British author who wrote about the culinary life of the remote French village in which he lived for more than four decades
  
  

As a film writer, Peter Graham compiled A Dictionary of the Cinema and edited a collection of essays on the French New Wave.
As a film writer, Peter Graham compiled A Dictionary of the Cinema and edited a collection of essays on the French New Wave. Photograph: Mike Smith

The most popular book written by the British food writer Peter Graham, who has died aged 80, was his last – an evocative account of the many meals he ate, and the many years he lived, in a small village in a quiet part of central France. Mourjou: The Life and Food of an Auvergne Village (1998) was suffused with a deep knowledge of France, and was every bit as seductive as the work of his more celebrated compatriot, Peter Mayle, author of A Year in Provence.

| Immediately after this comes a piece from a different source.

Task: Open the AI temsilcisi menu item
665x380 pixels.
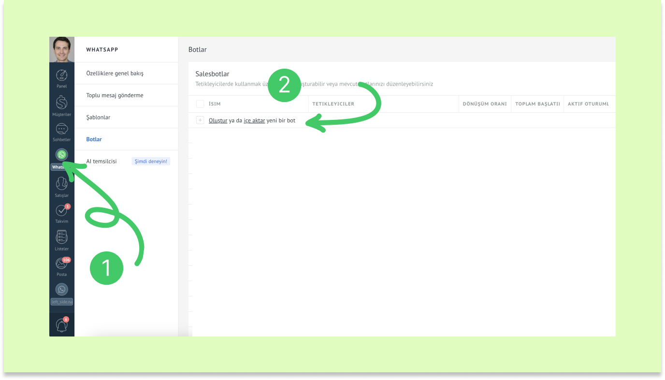Action: 101,161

Mourjou is constructed category by category as a conventional cookery book, but you soon become aware that it is really an account of two decades of living in a shrinking village in the centre of France (down from 1,100 inhabitants in 1850 to 300 today). Peter was soon on visiting terms with many of his neighbours – visiting as in sharing their tables, experiencing quite surprising examples of Auvergnat cooking.

“I’ve got something for you,” said Jeanne Chabut as he passed by her door one morning. The “something” was a plate of coagulated blood from a chicken she had just killed, mixed with chopped onions, which was to be fried, flipped over and fried again. “It was very tasty,” he reports, “and had a curious, almost rubbery, texture reminiscent of overcooked crème caramel.”

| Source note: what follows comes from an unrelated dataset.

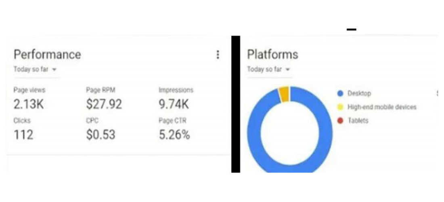Screen dimensions: 444x202
Task: Click the CPC $0.53 metric
Action: point(101,129)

Not all his dishes are as outré, but they are studiously authentic and involved both plenty of local interaction and a determined sampling of virtually every proper restaurant within 20 kilometres. It is a book replete with local colour, served with gentle but consistent scholarship.

Peter’s writing revealed a limitless enthusiasm for eating, a sensitive and intelligent palate, a wide base of reading and an enlightened curiosity about the meaning of the words used in French cooking – be they from French dialect, Occitan, Provençal or Ligurian Italian. His recipes, too, were eminently do-able, as he demonstrated in another well-received and enduring book, Classic Cheese Cookery (1988), which won the André Simon Memorial prize for the best food book of the year.

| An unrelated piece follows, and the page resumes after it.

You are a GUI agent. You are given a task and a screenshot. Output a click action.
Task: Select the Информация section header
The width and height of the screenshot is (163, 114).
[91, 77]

Born in Newbury, Berkshire, Peter grew up in London, where his father, Richard Graham, was a copywriter and his mother, Anne (nee Scratchley), had been a ballet dancer. After attending University College school, Hampstead, he went to King’s College, Cambridge, where he studied classics, was editor of Granta (1961–62) and became a keen student film-maker.

Soon after university he moved to Paris, and he lived in France for the rest of his life. In his early days there he directed a couple of short films, Edith Piaf (1968) and Au Bout des Fusils (At Gunpoint, 1971), which depicted the slaughter of hand-reared pheasants in the Sologne region and was filmed by the Polish director Walerian Borowczyk.

However, Peter’s career soon turned to words rather than images: he began to teach English, did some translating, and wrote about film for English-language publications in France. His pamphlet The Abortive Renaissance, Why Are Good British Films So Bad? (1963) was followed by A Dictionary of the Cinema (1964) and a collection of essays he edited entitled The French New Wave, Critical Landmarks (1968).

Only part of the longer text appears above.